Guest
Jess
Jess Thompson
Jess
Jess Thompson
Jan 16, 2010

Prayer Request

Please pray for me and my family. My dad was killed in a tragic work accident today. He was a journeyman/lineman electrician in Colorado and tragically the bucket lift failed and crashed down into the truck. My father was killed instantly. He leaves behind his wife and stepdaughter, along with me and my two older siblings and numerous family members. He was only 53. Another employee working with him was traumatically hurt and his status is unknown at this time but it does not look good. I ask that you also please pray for him and his family through this awful time. I pray that this man makes it and that his family and mine stay strong through this hard time.

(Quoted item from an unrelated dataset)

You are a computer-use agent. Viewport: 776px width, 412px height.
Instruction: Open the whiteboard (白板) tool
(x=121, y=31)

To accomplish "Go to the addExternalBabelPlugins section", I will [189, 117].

What hurts me the most is that I haven't always been close to my father. He left when I was a baby and lived with him off and on growing up. I tried hard to have a relationship with him but it was not very successful. The last time I spoke to him was on his birthday in July of 2009. I called to wish him a happy birthday. Then due to other circumstances we ended up getting into an argument and I said things that I now regret. I was too stubborn to pick up the phone and be the better person and move on after that. Instead I ignored him and didn't even call on Christmas also did not receive one. I did want to visit him on Christmas with my sister when she went with her kids but I couldn't take time off from my new job. I could have seen my father 2 weeks ago and repaired our broken relationship but I couldn't afford to lose my job. Now I've lost my dad. I'm devastated and angry at myself. I also find myself angry at him for not trying harder to help repair our relationship. I'll never get to. I'll never get the chance to tell him how I felt and that I just wanted him so badly to act like a father. I know that I can't keep thinking this way and keep being angry at myself but I know I will be for a long time. I just feel so selfish. So I just also ask for prayers of peace and strength. Please don't ever take anyone for granted. Tell everyone that you care about just how much they mean to you, say I love you, give that hug, give that thanks, show the appreciation, tell them how you feel. Don't be too stubborn to fix a broken relationship or apologize first. You may never get the chance. Love with all your heart all the time. Live like there is no tomorrow because someday there won't be one. I pray that God blesses all of you.